Traditionally, aircraft engines generate an excessive amount of heat. Engineers are attempting to capture some of that wasted heat and convert it into electrical power with the aid of a thermoelectric generator.
Traditionally, aircraft engines generate an excessive amount of heat. European engineers are attempting to capture some of that wasted heat and convert it into electrical power with the aid of a thermoelectric generator.
A team of researchers EADS Innovation Works is exploring ways to use the temperature differences between the outside and the interior of an aircraft to produce electrical energy. The goal is to create enough energy to supply health monitoring sensors in the fuselage and transmit their data by radio to the cockpit. The aim of the project is to reduce maintenance costs, which account for up to 22 percent of an aircraft’s overall expenses per flight hour.
“A wireless sensor network that supplies itself with energy on location is a good solution to collecting maintenance-relevant data at a low cost,” says Dominik Samson, a member of the project team. This form of local energy production is called energy harvesting. It involves the conversion of unused available energy into usable (electrical) energy.
The EADS engineers are focusing on developing minimal amounts of energy for applications with very low consumption rates. “Saving energy is not our primary goal,” says Samson. “What we want to achieve is energy autonomy. We will save money by making systems independent of central electricity sources.”
Aircraft offer several possibilities for doing that. The energy harvesting team investigated various technologies, including solar cells, generators that produce energy out of vibrations, thermoelectric generators, radio waves, and laser-based and acoustic energy transmission. Out of all these options, the thermoelectricity method was found to be particularly promising. It involves converting heat flow into electrical power with the aid of a thermoelectric generator.

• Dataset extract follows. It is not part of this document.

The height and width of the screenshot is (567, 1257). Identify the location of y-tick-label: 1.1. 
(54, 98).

“This technology is particularly suitable, as major temperature differences occur in and around the aircraft,” says Samson. “There is the difference between the ambient air, with temperatures ranging from -20 to -50 C, and the passenger cabin with a temperature of 20 C, for example. Then there are also the strong temperature fluctuations on the outer skin after takeoff or during landing.”
In addition, an artificial temperature difference can be created anywhere on an aircraft’s outer skin. According to Samson, that’s done by connecting one side of a thermoelectric generator to a heat storage facility, while the other side is connected to the outer skin and cools down more quickly. The difference in temperature generates an electric current.

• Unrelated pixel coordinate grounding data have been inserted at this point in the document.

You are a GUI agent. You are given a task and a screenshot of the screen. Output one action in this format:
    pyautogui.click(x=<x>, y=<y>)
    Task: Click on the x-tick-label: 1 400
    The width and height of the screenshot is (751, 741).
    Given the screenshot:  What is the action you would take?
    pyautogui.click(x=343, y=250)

In deciding what to use as the heat storage medium, Samson and his colleagues identified water, because the liquid can store heat for a particularly long period of time. Small hemispheres filled with water are adhered to the inside of the aircraft wall, forming the most noticeable part of a health monitoring sensor node.
“A special mechanism is also needed to transform the generated voltage into a value suitable for the sensor,” explains Samson. “This is known as power management. The system also has to buffer energy so that phases without energy production can be bridged.”

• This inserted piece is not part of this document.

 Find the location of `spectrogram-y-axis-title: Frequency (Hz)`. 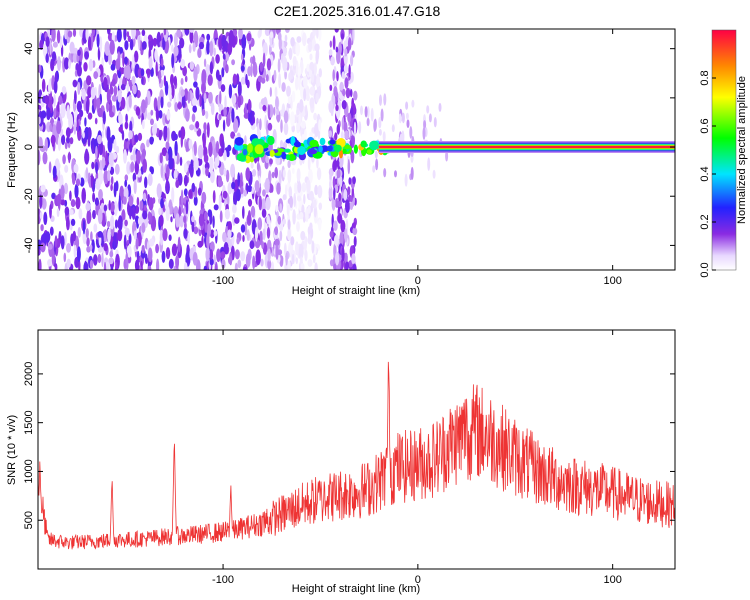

The system developed by the EADS engineers has been tested in a climate chamber. “Given an energy consumption of several milliwatts at the sensor node, the amount of energy produced and stored during the flight is sufficient to reliably operate the sensor node,” says Samson. “It is also enough for long-haul flights, as the health monitoring sensors do not need to be active all the time, and the sensor nodes are consumption-optimized. By comparison, a typical light-emitting diode consumes 20 to 50 milliwatts.
“Energy harvesting could conceivably be applied to other sectors, too,” Samson points out. “Industrial machines and domestic appliances are just two examples. Energy harvesting can give machines of all kinds an artificial nervous system.”